-- Challenge --
Turn the rows from the line with "Screen dimensions: 1568x660" to the line with "click(x=486, y=921)" into a two-column CSV headed text and answer, giving each row one line with both values quoted and any line breaks replaced by spaces. Omit the pictures.

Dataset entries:
────────
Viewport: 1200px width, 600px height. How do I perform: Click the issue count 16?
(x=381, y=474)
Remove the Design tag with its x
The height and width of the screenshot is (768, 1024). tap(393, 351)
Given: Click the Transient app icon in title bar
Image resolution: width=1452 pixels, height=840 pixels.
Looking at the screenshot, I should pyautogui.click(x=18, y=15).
────────
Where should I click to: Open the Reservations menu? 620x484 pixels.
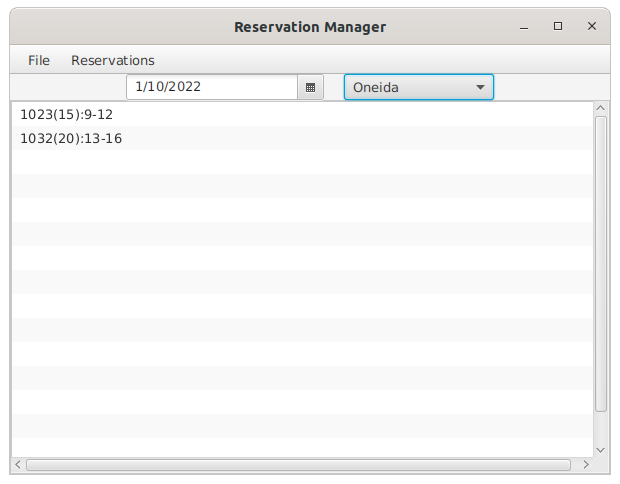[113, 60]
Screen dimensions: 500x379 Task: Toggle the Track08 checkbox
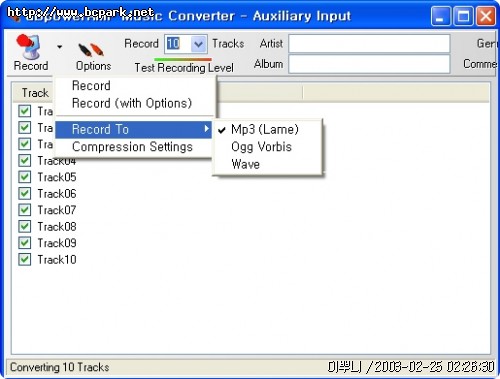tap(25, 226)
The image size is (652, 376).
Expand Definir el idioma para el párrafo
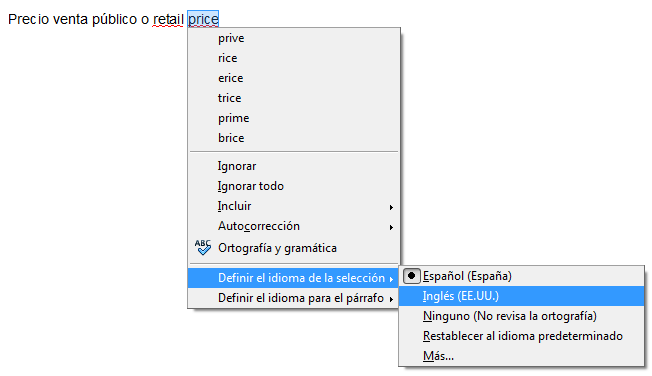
────────
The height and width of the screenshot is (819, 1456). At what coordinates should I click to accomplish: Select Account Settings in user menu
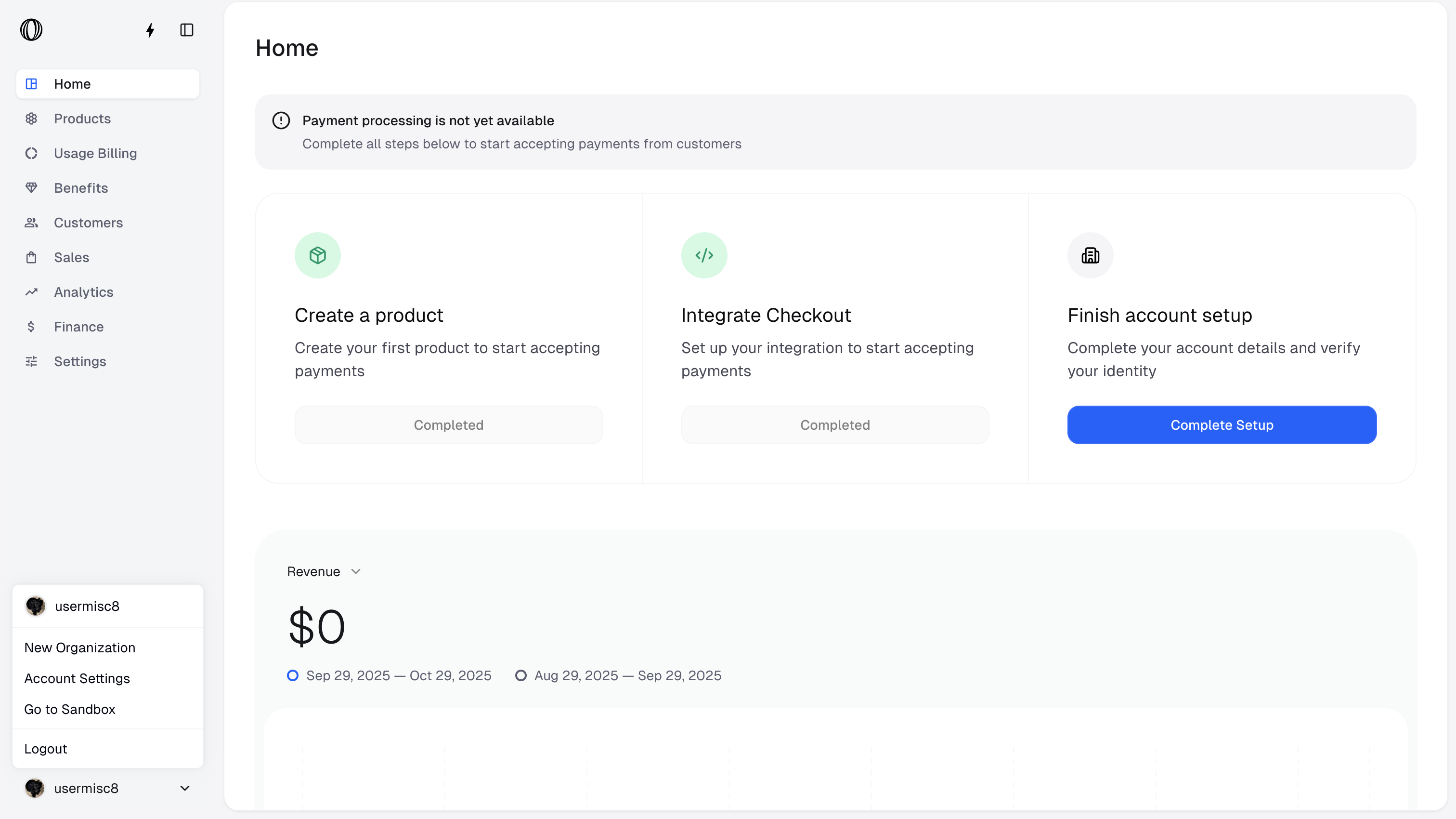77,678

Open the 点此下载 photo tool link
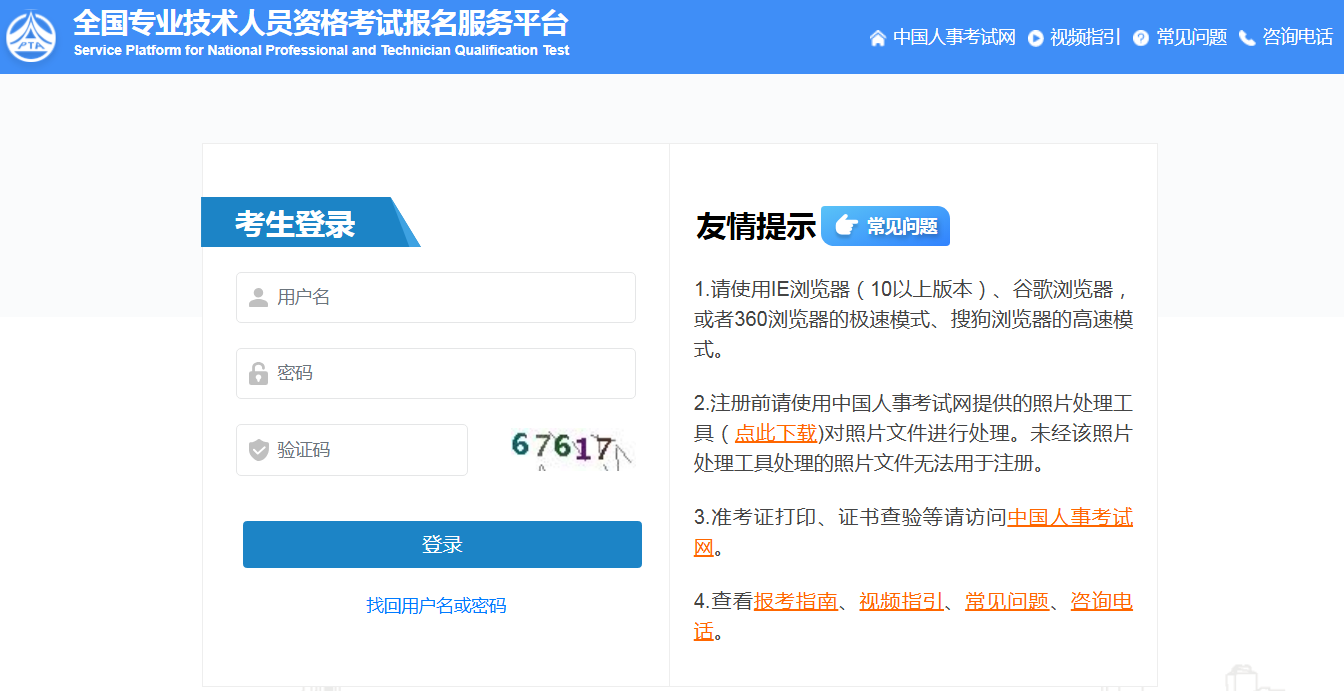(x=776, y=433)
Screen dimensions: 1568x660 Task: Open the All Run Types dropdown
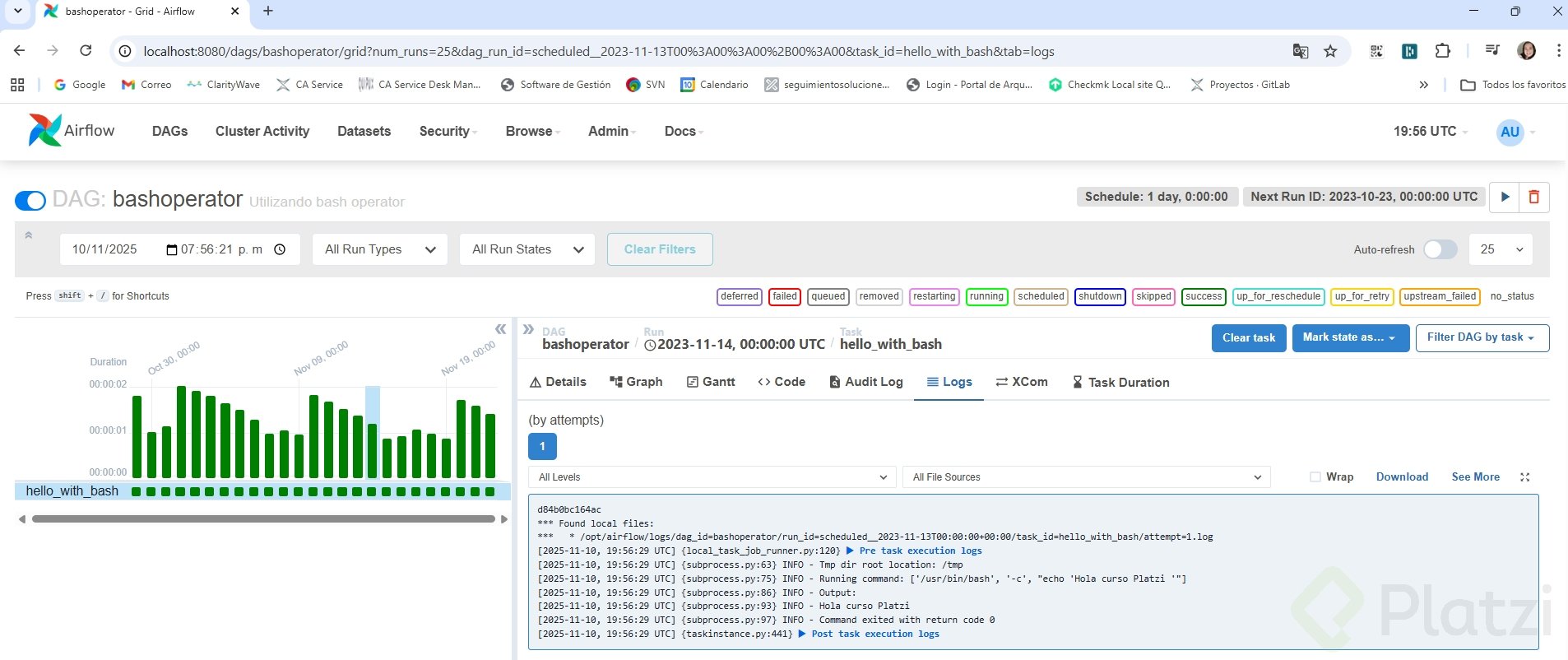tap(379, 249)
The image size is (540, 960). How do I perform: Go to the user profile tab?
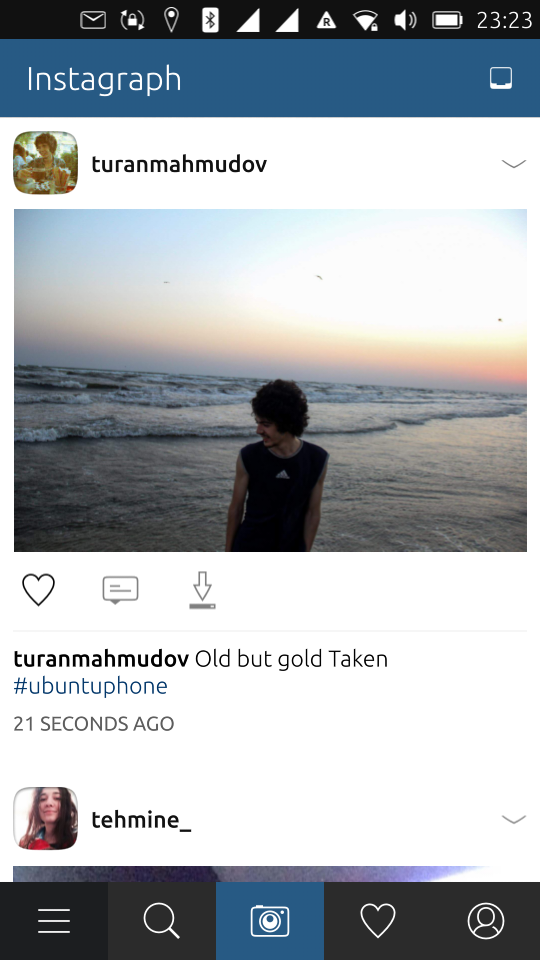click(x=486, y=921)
────────
-- Solution to the exercise --
text,answer
"Screen dimensions: 1568x660 Task: Open the All Run Types dropdown","tap(379, 249)"
"The image size is (540, 960). How do I perform: Go to the user profile tab?","click(x=486, y=921)"